[Passage provided — start]

!-- Google tag (gtag.js) -->

Iran Allows IAEA to Install Cameras at Centrifuge Workshop but Refuses to Provide Footage

Tehran said that the IAEA will not be allowed to access footage from the surveillance cameras “until Iran resumes full compliance with the JCPOA.”

April 15, 2022
Iran Allows IAEA to Install Cameras at Centrifuge Workshop but Refuses to Provide Footage
An Iranian flag in front of Iran's Bushehr nuclear power plant, Nov. 10, 2019
IMAGE SOURCE: AFP

The International Atomic Energy Agency (IAEA) has installed cameras at a newly opened centrifuge workshop in Iran’s underground Natanz nuclear facility. However, Tehran stated it will not allow the nuclear watchdog to access footage from the cameras until the 2015 nuclear deal, formally known as the Joint Comprehensive Plan of Action (JCPOA), is completely restored.

The IAEA reported on Thursday that Iran began operating a new centrifuge workshop amid ongoing negotiations in Vienna to restore the JCPOA. Tehran told the IAEA earlier this month that it was opening a centrifuge parts production workshop at Natanz after an alleged Israeli “sabotage” of the Karaj workshop in June last year.

The agency also said last week that Iran had set up another centrifuge facility in the Isfahan Province.

Iran has blamed Israel for an attack on its Karaj facility that caused significant damage and destroyed one of the four cameras installed. Following the attack, Iran stopped all activities at Karaj.

[Passage provided — finish]
[Exercise data — start]

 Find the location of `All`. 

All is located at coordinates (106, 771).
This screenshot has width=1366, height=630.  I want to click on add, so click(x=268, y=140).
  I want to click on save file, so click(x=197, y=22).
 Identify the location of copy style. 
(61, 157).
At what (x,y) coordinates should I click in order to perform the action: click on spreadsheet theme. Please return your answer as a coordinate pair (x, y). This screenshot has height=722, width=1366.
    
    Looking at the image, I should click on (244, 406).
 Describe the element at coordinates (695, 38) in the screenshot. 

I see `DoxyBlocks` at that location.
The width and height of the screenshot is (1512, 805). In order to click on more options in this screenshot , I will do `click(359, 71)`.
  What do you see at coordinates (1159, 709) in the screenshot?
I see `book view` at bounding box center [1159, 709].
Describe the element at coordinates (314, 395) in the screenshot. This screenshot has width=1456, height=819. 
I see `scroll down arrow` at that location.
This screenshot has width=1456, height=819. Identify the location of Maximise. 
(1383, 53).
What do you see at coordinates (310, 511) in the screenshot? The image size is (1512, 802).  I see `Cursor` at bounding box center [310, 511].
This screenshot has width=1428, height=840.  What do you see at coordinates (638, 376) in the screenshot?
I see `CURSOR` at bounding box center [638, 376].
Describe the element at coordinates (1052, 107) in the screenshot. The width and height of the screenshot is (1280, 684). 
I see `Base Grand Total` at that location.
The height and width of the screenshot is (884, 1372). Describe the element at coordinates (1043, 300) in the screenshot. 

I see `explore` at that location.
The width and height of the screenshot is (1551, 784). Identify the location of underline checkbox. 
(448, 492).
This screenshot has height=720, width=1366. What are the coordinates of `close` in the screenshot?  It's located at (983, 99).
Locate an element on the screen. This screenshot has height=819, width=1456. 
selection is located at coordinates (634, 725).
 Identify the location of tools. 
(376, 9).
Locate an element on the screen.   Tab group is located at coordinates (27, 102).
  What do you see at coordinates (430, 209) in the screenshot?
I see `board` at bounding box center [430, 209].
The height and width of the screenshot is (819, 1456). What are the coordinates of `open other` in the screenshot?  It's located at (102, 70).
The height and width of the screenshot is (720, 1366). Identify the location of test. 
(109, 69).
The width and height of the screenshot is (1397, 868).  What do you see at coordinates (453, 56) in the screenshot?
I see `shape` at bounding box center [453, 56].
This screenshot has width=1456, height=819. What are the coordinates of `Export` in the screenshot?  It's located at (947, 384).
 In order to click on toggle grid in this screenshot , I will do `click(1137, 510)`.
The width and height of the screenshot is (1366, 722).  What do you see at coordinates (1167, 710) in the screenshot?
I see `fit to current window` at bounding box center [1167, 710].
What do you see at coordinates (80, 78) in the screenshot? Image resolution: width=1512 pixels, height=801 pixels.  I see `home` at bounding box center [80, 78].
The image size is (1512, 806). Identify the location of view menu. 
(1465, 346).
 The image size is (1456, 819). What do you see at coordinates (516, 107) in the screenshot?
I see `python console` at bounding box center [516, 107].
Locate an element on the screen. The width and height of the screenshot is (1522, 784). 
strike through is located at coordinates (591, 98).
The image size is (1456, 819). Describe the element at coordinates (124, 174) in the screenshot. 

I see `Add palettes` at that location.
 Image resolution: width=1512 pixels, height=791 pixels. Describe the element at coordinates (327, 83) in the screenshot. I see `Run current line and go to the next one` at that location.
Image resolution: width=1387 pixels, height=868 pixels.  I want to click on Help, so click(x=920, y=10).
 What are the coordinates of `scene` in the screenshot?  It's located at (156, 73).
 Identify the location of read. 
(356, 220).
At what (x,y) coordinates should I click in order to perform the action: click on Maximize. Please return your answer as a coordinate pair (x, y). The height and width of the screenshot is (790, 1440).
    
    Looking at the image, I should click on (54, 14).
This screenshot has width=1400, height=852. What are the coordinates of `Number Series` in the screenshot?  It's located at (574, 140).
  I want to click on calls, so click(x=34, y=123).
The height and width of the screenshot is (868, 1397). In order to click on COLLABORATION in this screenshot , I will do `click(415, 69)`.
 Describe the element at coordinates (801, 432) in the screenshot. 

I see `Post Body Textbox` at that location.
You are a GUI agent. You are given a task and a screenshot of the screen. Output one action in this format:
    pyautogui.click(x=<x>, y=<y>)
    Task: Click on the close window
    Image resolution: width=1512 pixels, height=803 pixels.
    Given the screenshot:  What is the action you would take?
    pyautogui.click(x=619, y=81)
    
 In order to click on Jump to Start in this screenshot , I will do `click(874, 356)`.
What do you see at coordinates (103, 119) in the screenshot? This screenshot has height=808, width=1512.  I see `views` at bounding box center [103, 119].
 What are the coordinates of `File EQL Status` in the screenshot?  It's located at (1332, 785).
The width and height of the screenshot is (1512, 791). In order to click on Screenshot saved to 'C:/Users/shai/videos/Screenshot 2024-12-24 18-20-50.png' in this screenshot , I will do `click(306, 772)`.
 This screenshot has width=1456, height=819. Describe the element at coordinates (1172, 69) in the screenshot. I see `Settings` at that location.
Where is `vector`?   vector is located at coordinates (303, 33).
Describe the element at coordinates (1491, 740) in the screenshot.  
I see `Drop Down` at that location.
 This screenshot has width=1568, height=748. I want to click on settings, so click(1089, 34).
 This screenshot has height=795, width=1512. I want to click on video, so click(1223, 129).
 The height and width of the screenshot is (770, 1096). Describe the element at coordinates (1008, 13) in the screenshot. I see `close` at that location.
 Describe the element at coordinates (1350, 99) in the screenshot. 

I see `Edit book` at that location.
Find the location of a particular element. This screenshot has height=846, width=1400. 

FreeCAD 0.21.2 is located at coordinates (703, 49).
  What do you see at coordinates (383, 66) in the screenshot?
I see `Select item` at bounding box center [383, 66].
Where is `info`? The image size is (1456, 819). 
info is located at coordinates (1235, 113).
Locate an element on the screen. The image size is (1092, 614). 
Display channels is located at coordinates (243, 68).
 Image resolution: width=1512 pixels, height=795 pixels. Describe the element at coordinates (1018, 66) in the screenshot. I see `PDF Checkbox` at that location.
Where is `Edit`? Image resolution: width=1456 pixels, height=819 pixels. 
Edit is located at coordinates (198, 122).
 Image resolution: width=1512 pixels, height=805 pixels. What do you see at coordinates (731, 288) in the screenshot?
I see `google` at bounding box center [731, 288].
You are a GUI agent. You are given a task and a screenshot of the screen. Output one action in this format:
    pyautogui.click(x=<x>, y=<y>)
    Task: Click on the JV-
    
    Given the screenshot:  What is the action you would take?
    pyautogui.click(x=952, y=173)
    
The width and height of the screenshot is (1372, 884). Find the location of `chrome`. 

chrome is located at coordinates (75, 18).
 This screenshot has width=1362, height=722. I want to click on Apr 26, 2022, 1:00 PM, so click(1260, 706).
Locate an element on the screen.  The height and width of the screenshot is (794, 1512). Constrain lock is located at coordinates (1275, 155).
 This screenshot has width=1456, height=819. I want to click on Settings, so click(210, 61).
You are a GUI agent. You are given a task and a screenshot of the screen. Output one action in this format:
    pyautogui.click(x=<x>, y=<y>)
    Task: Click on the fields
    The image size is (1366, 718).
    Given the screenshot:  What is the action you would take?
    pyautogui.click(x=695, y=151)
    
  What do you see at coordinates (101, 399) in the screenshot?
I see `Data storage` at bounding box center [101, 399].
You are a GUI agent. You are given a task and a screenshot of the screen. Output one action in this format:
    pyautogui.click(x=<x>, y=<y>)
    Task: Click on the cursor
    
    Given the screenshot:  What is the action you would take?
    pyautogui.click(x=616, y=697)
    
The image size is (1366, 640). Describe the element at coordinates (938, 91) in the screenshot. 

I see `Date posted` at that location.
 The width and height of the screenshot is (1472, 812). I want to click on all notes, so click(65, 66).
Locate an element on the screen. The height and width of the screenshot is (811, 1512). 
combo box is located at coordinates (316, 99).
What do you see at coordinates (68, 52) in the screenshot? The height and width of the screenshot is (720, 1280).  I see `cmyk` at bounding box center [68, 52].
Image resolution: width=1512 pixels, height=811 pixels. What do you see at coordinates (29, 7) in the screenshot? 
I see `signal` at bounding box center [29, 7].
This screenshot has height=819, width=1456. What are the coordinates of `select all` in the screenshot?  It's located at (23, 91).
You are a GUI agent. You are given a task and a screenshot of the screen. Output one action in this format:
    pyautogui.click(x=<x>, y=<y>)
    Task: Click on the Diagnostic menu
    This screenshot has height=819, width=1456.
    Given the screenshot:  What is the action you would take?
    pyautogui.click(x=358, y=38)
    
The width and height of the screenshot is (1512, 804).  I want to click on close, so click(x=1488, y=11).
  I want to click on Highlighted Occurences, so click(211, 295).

[Exercise data — finish]

• _Action item 1_:
In the article on Iran and the IAEA cameras, where is the newly opened centrifuge workshop?
• _Action item 2_:
List every Iranian nuclear site that the article on Iran and the IAEA cameras identifies by place name.
• _Action item 3_:
Quote the article on Iran and the IAEA cameras from "Iran has blamed" to "activities at Karaj.".

• _Task result 1_:
In Iran's underground Natanz nuclear facility.

• _Task result 2_:
- Natanz (the underground nuclear facility with the new centrifuge workshop)
- Karaj (the workshop damaged in the alleged sabotage)
- Isfahan Province (where another centrifuge facility was set up)
- Bushehr (the nuclear power plant in the photo caption)

• _Task result 3_:
Iran has blamed Israel for an attack on its Karaj facility that caused significant damage and destroyed one of the four cameras installed. Following the attack, Iran stopped all activities at Karaj.